* **Task material**:
....
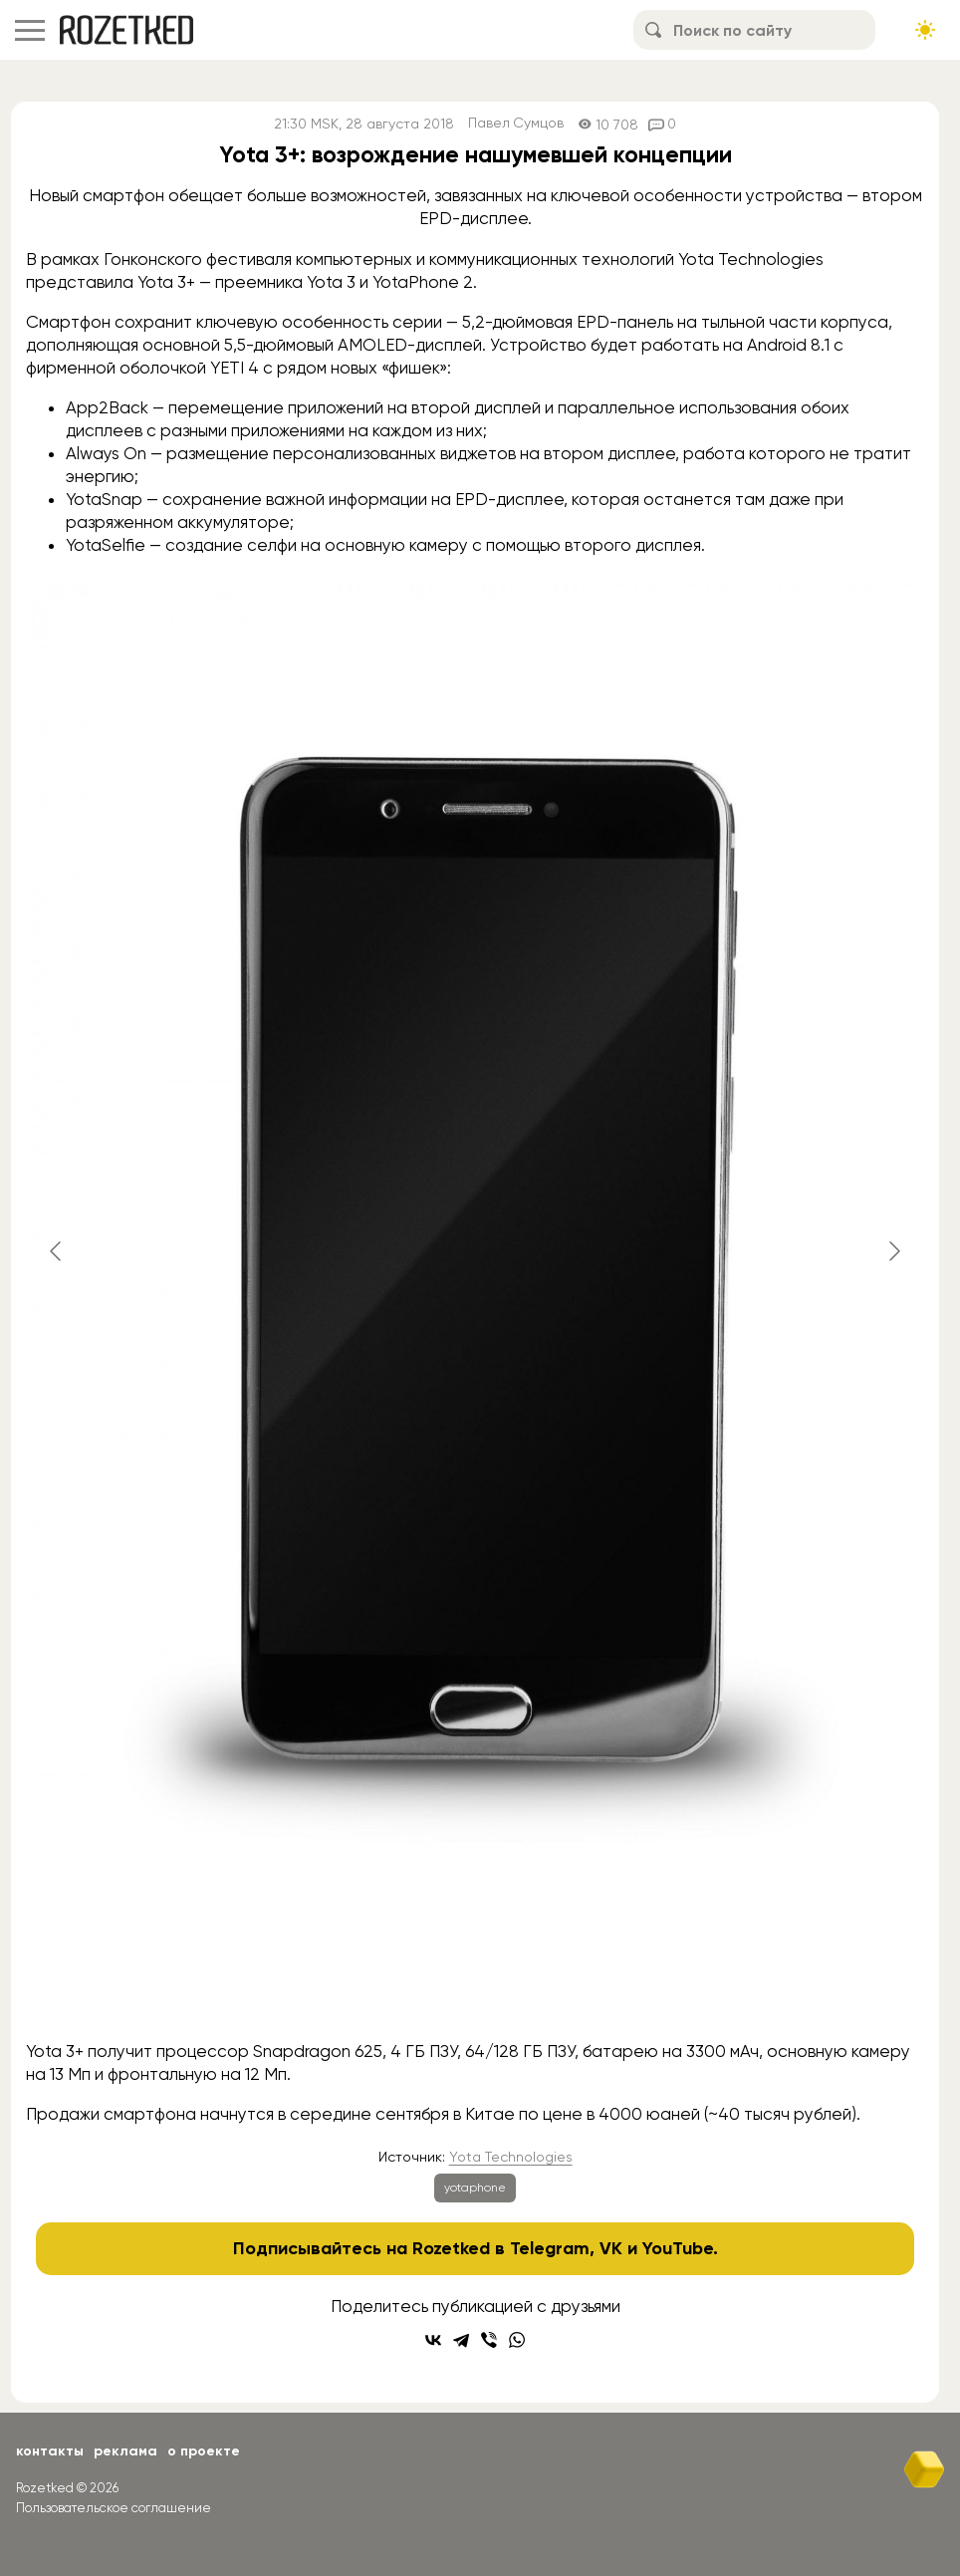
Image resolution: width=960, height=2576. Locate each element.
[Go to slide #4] (578, 1987)
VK (611, 2248)
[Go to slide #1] (268, 1987)
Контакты (50, 2451)
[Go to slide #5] (682, 1987)
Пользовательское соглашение (113, 2507)
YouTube (677, 2248)
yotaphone (475, 2187)
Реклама (125, 2451)
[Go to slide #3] (475, 1987)
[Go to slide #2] (371, 1987)
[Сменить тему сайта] (925, 30)
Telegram (550, 2248)
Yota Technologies (511, 2157)
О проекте (203, 2451)
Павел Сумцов (516, 124)
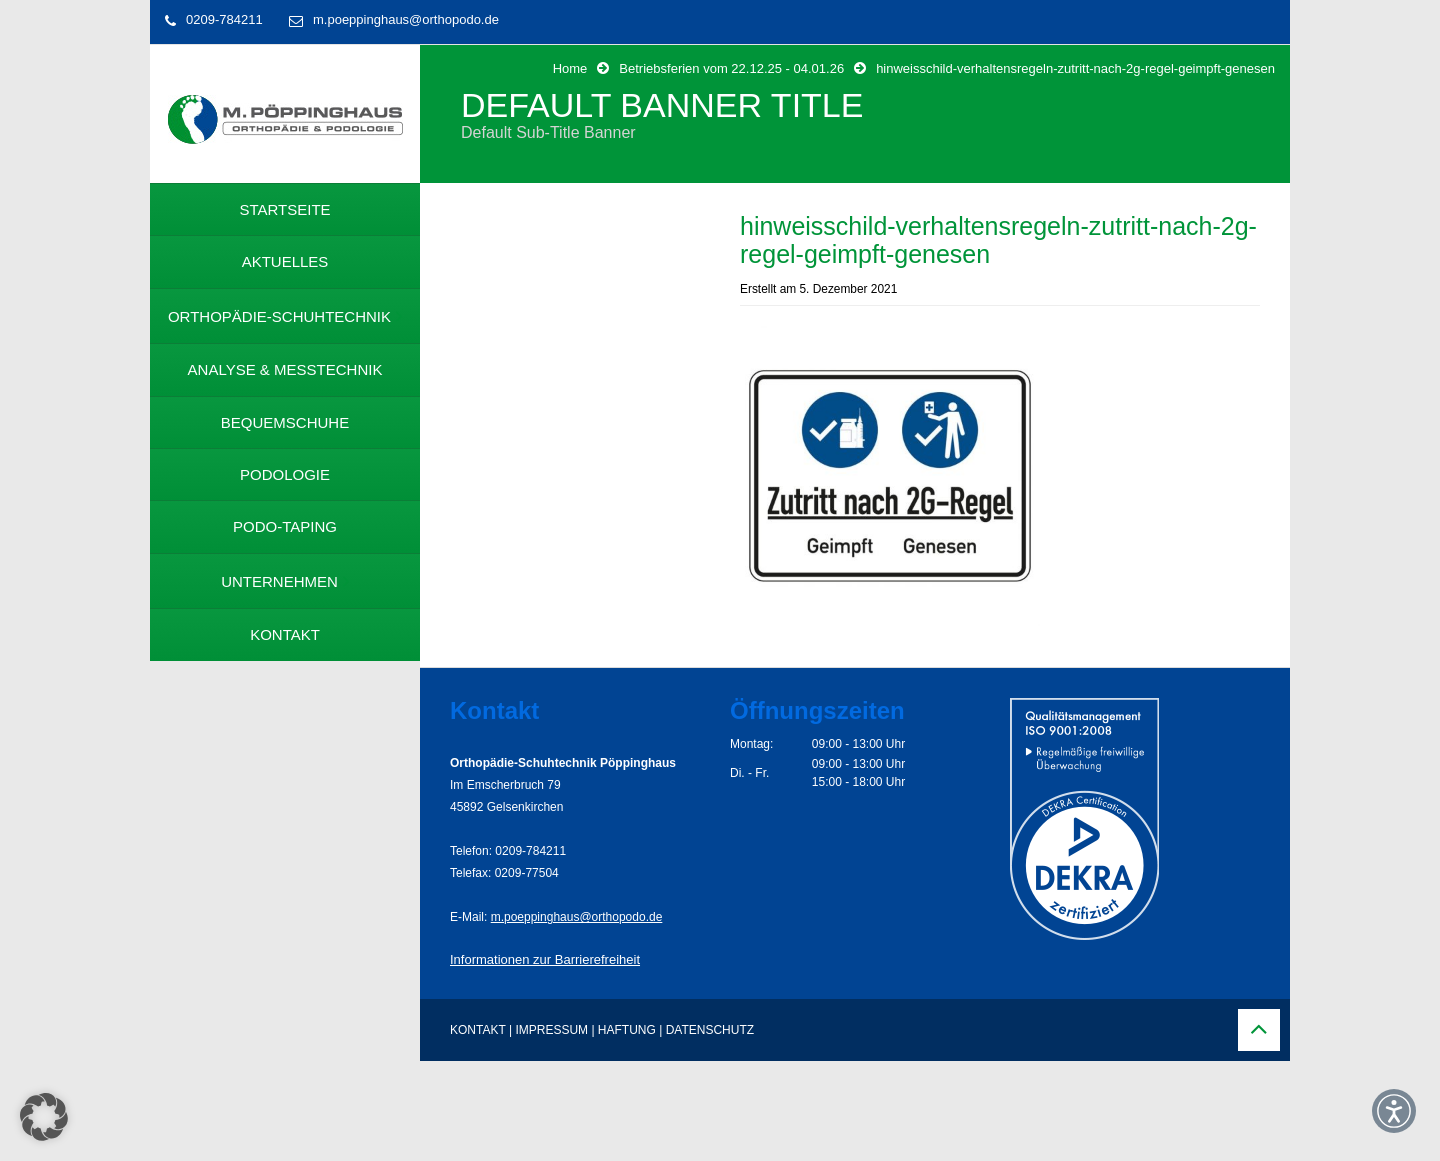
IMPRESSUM (551, 1030)
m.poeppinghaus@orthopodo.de (406, 19)
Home (570, 68)
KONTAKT (478, 1030)
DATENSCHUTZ (710, 1030)
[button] (44, 1117)
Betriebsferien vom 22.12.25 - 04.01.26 (731, 68)
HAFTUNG (627, 1030)
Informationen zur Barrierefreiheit (545, 959)
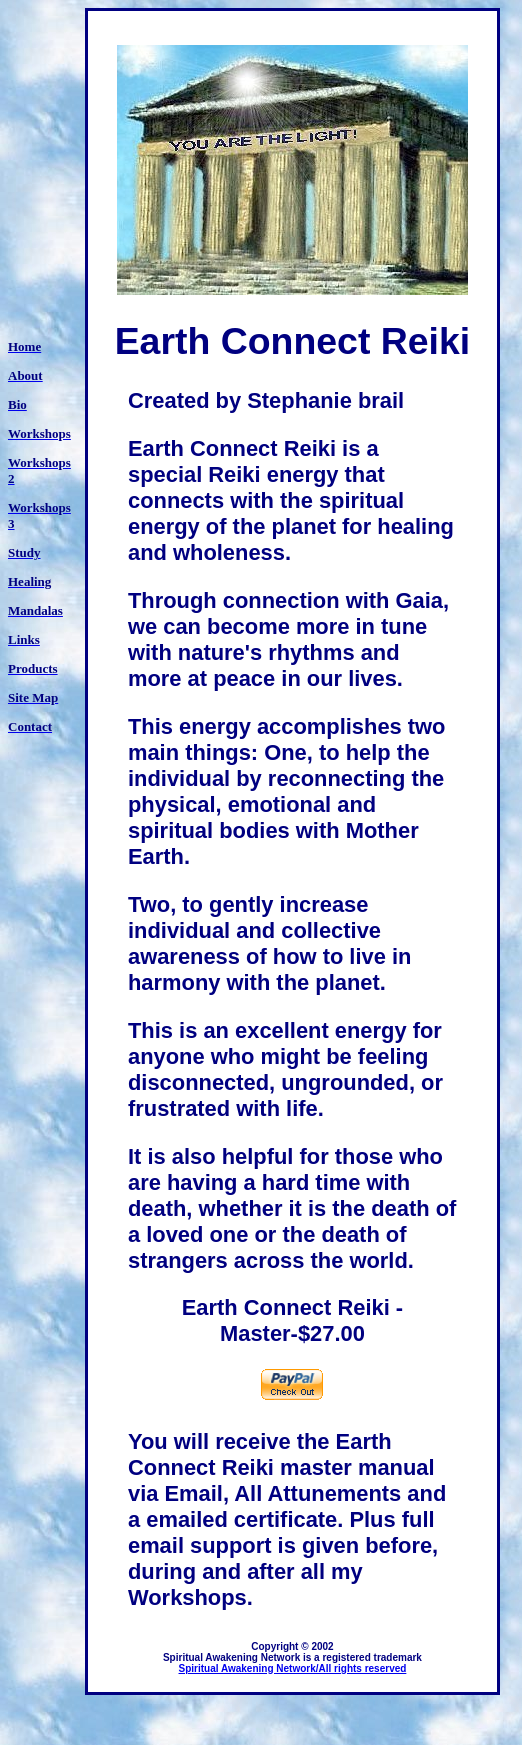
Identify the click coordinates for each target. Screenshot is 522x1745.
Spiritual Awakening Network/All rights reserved (293, 1668)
....
* **Task requirements**: Reproduce every line of the listing above, omitting the picture markers, and multiply each answer coordinate by 0.35, rounding to whole numbers with halves rounded up. Leave all other numbers unchanged.

* **Worked answer**:
Image resolution: width=960, height=2576. Locate each element.
[Go to slide #4] (202, 695)
VK (214, 787)
[Go to slide #1] (94, 695)
Контакты (18, 858)
[Go to slide #5] (239, 695)
Пользовательское соглашение (40, 877)
YouTube (237, 787)
yotaphone (166, 765)
Реклама (44, 858)
[Go to slide #3] (166, 695)
[Go to slide #2] (130, 695)
[Сменить тему сайта] (324, 11)
Telegram (193, 787)
Yota Technologies (179, 755)
О проекте (71, 858)
Павел Сумцов (181, 43)
IMPRESSUM (193, 361)
m.poeppinghaus@orthopodo.de (142, 7)
Home (200, 24)
KONTAKT (167, 361)
DATENSCHUTZ (249, 361)
[button] (15, 391)
Betriebsferien vom 22.12.25 - 04.01.26 (256, 24)
HAFTUNG (219, 361)
Informationen zur Barrierefreiheit (191, 336)
Identify the click coordinates for each target. Screenshot is 522x1745.
Spiritual Awakening Network/All rights reserved (103, 584)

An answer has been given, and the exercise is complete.